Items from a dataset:
————
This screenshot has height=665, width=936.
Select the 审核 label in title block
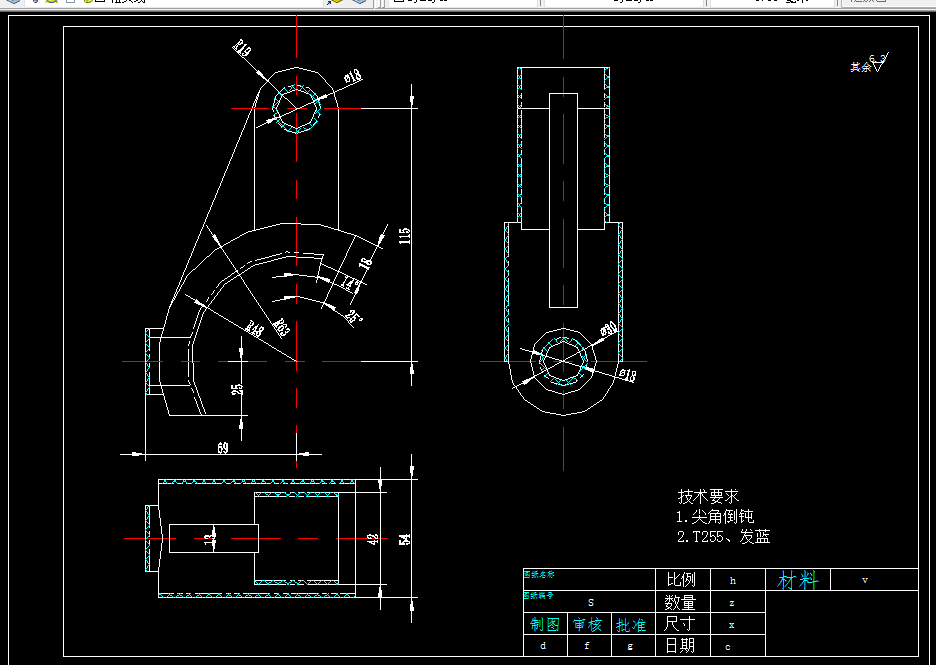click(x=588, y=624)
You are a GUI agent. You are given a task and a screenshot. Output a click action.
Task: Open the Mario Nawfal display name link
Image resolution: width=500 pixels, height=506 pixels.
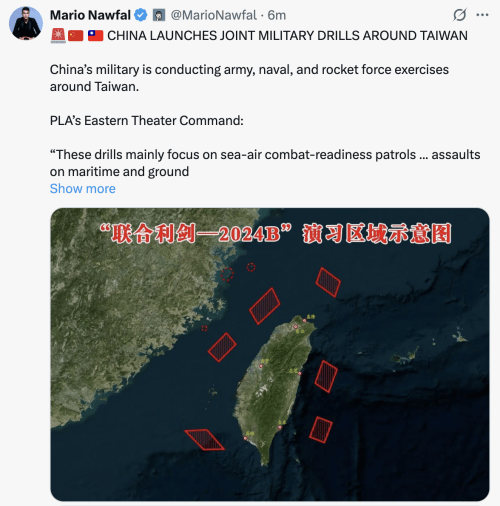[x=90, y=15]
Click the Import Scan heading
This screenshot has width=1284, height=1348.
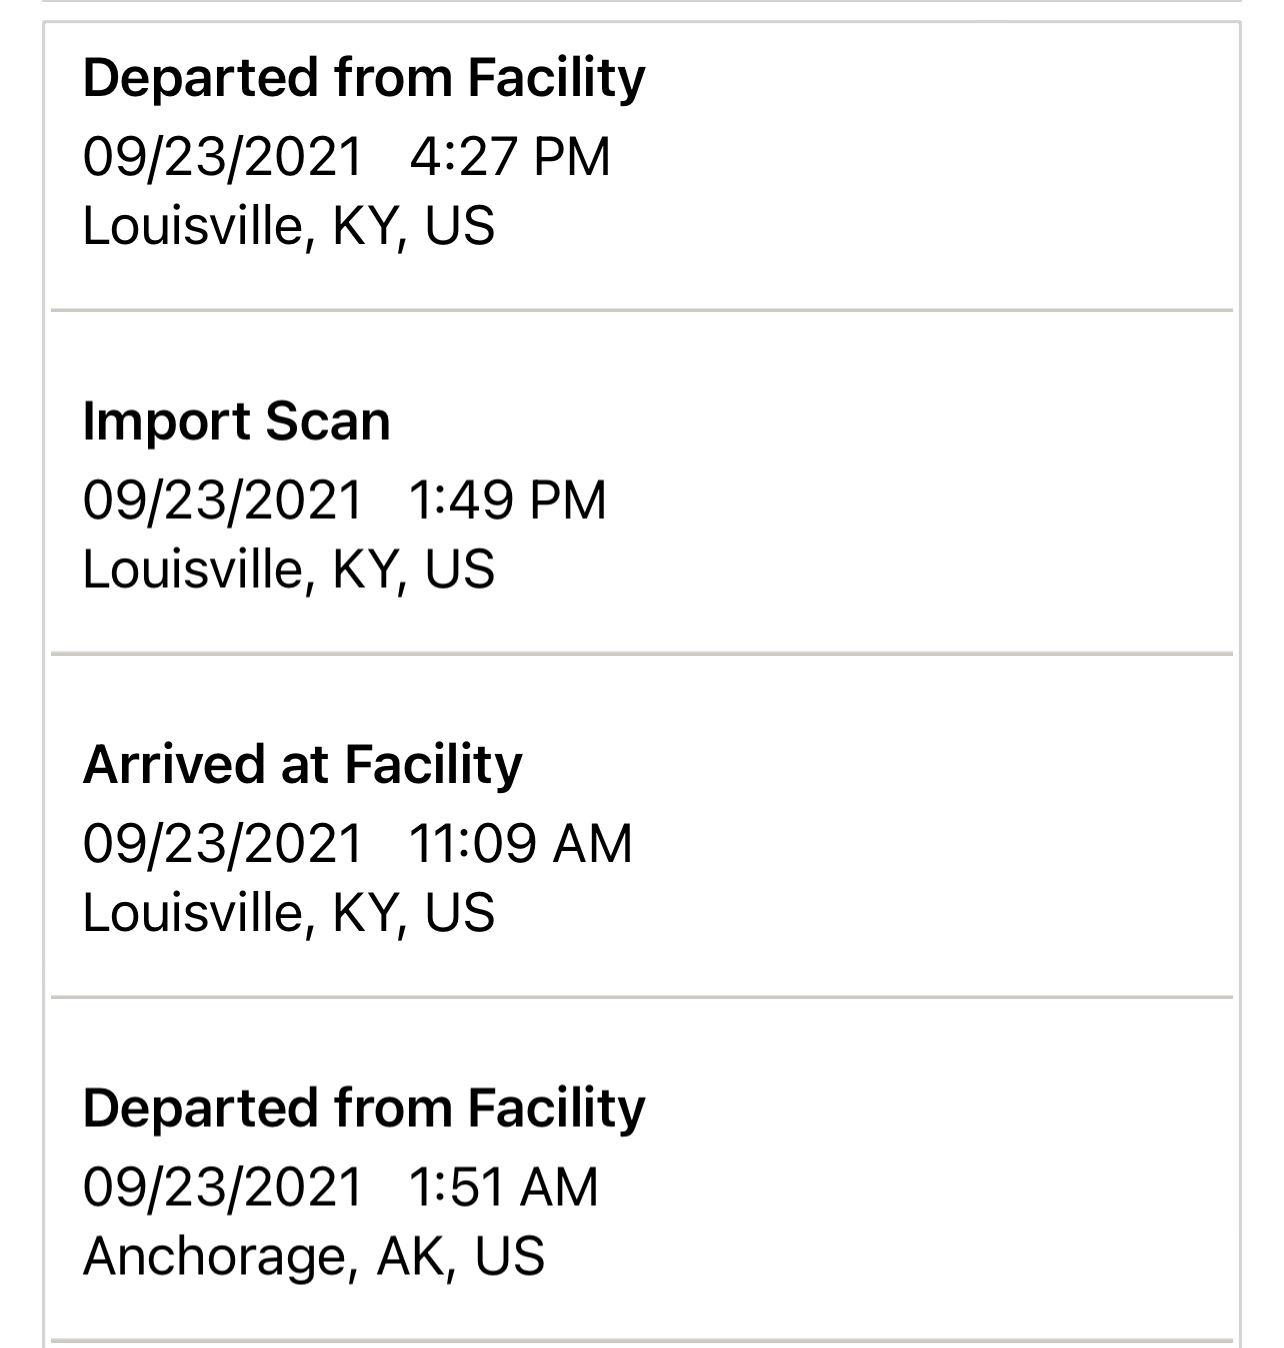coord(236,421)
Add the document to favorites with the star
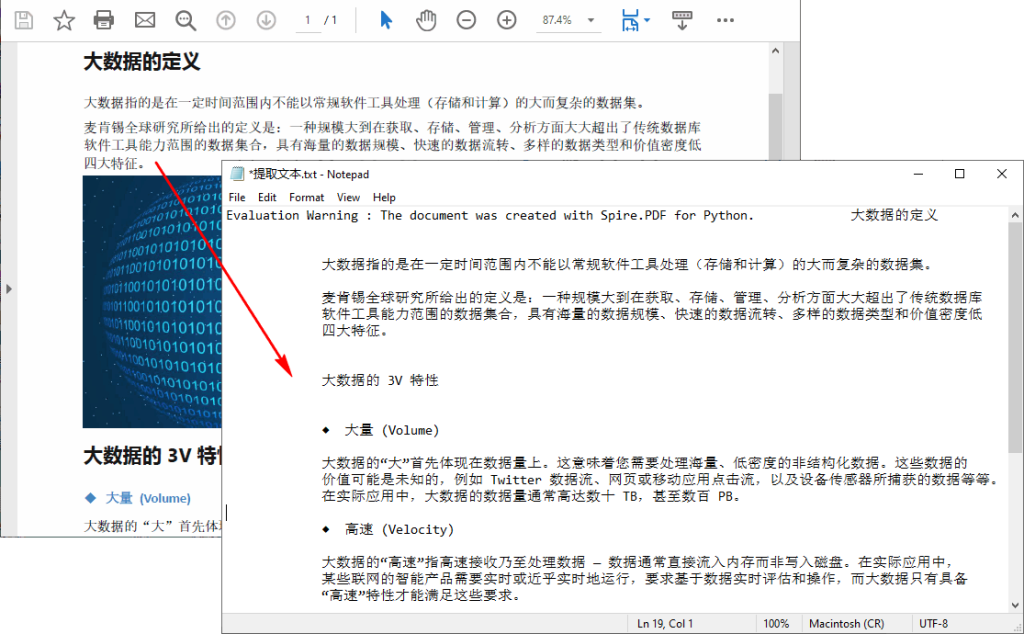 pyautogui.click(x=63, y=19)
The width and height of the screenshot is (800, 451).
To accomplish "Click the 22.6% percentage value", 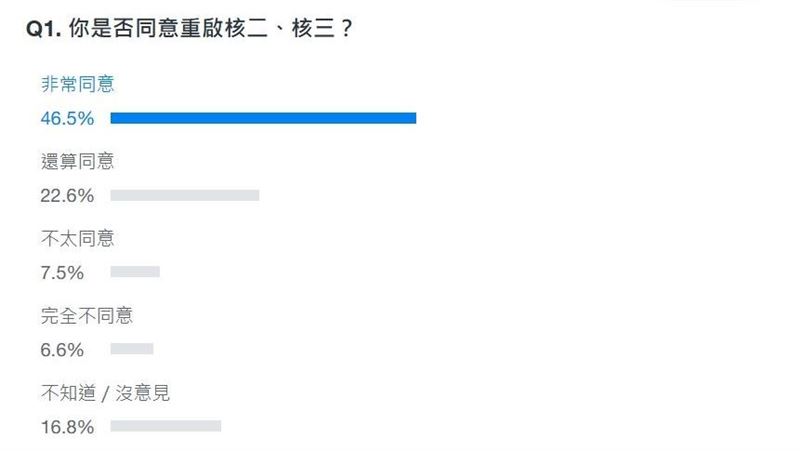I will point(67,196).
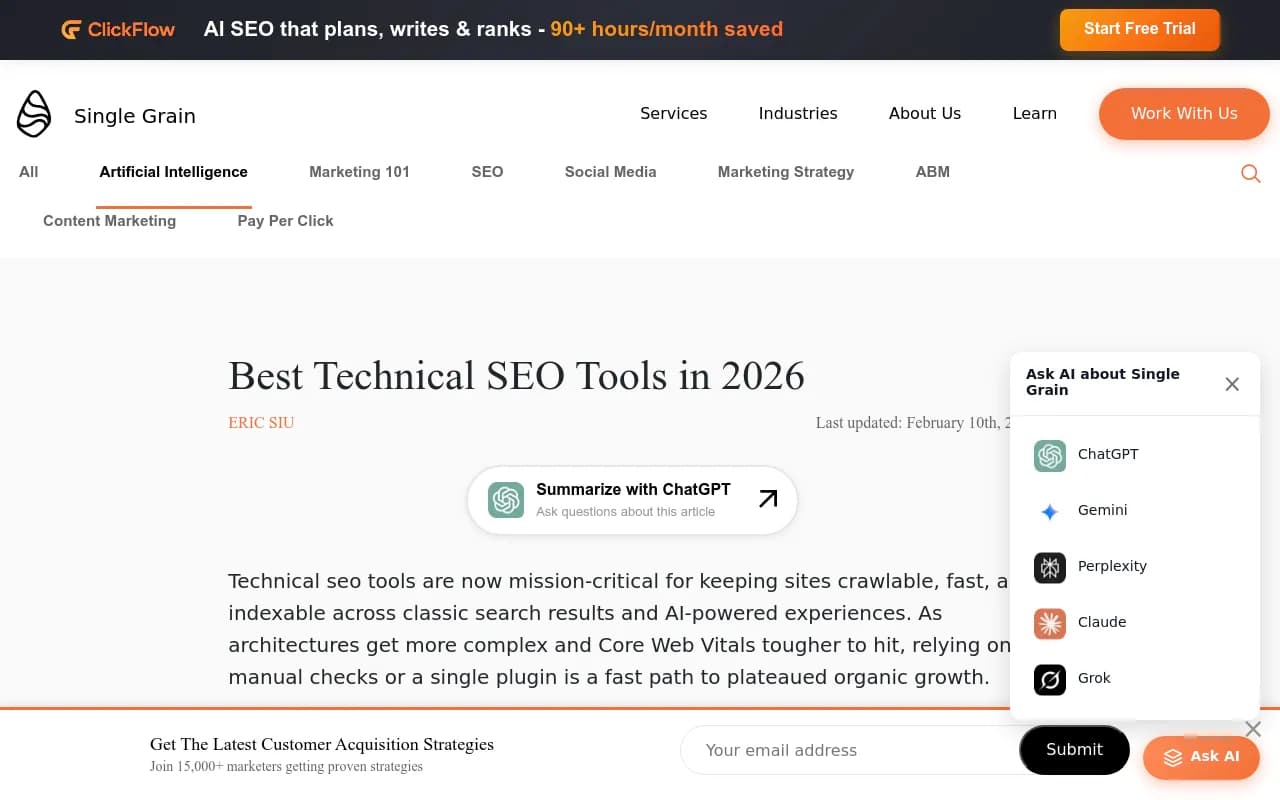Launch Grok from the AI assistant list
1280x800 pixels.
point(1085,679)
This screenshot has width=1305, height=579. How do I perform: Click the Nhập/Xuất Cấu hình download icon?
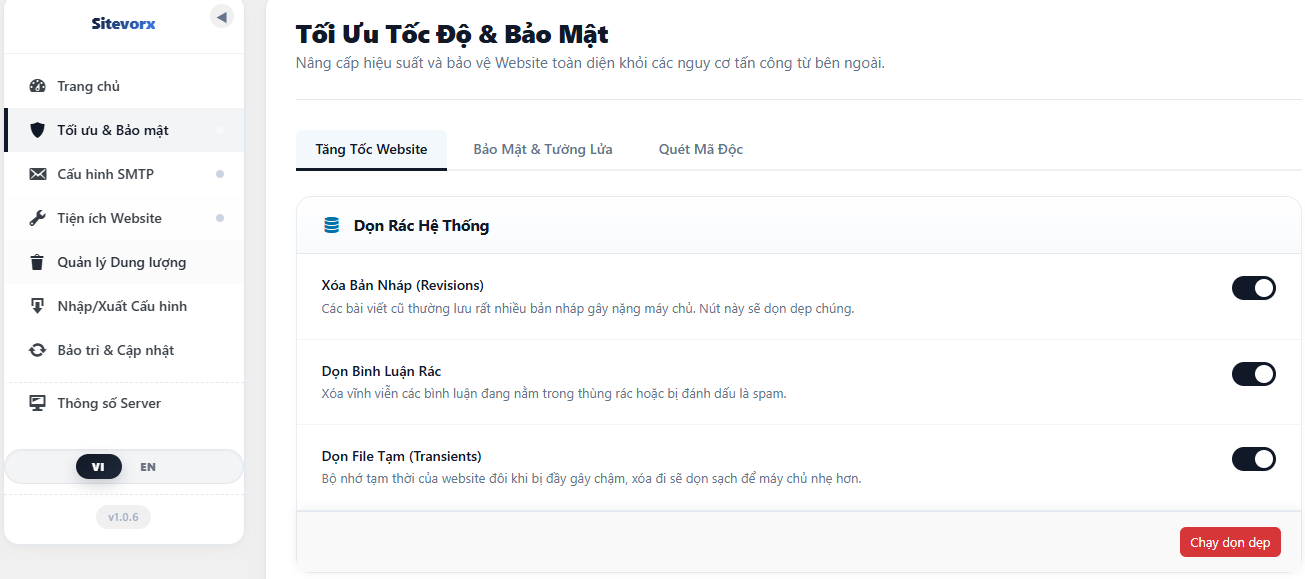pyautogui.click(x=38, y=306)
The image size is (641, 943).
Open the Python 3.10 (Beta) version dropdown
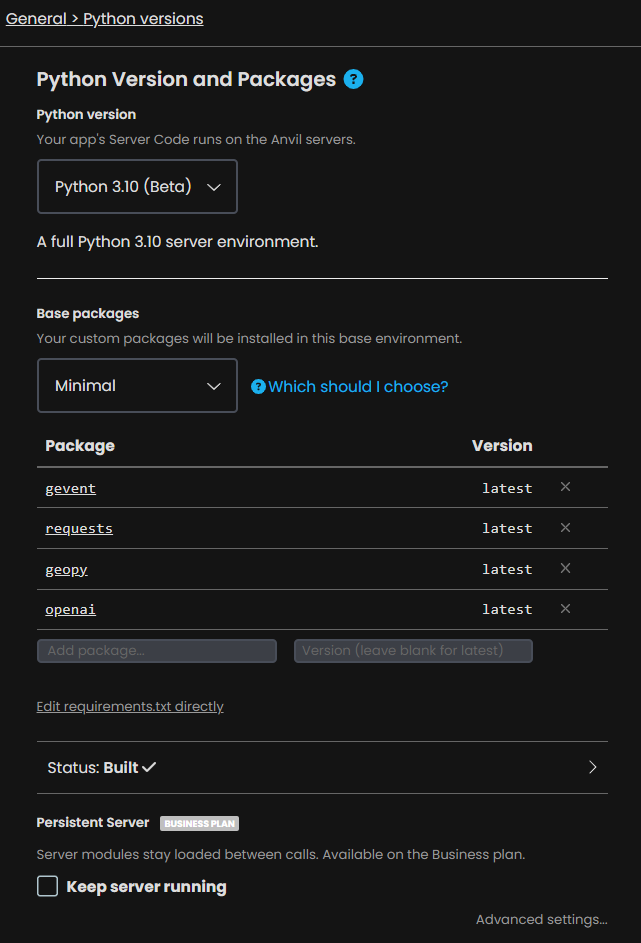137,186
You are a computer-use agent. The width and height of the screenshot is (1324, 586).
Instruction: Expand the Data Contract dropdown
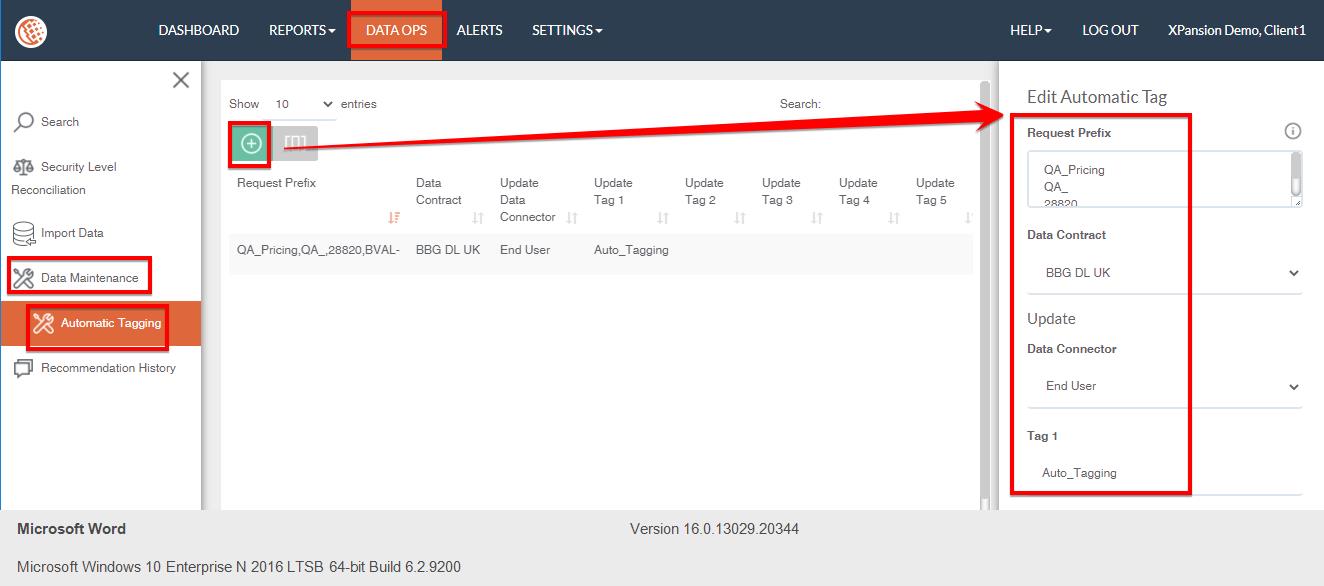1164,273
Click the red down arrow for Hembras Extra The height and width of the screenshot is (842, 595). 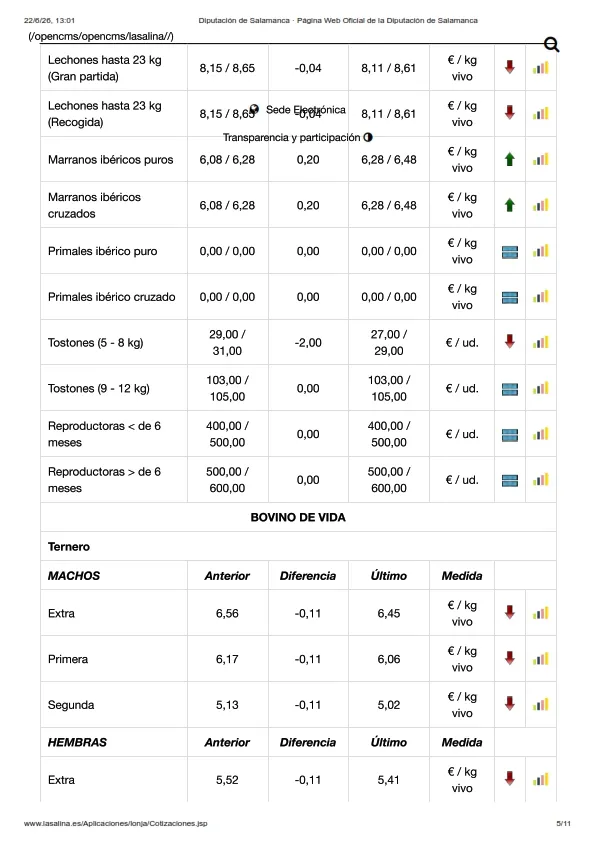510,778
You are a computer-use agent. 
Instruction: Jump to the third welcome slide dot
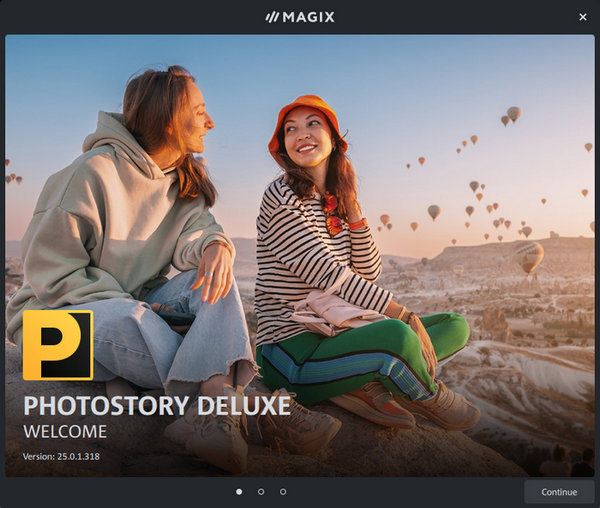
————
What to do: Please return, exactly as written, the lines from the first line of the records above through the line containing "Click the Import Scan heading", both included, leaving out any pictures.

Result:
This screenshot has height=665, width=936.
Select the 审核 label in title block
click(x=588, y=624)
You are a GUI agent. You are given a task and a screenshot. Output a click action.
Task: Open the Mario Nawfal display name link
Image resolution: width=500 pixels, height=506 pixels.
[x=90, y=15]
Click the Import Scan heading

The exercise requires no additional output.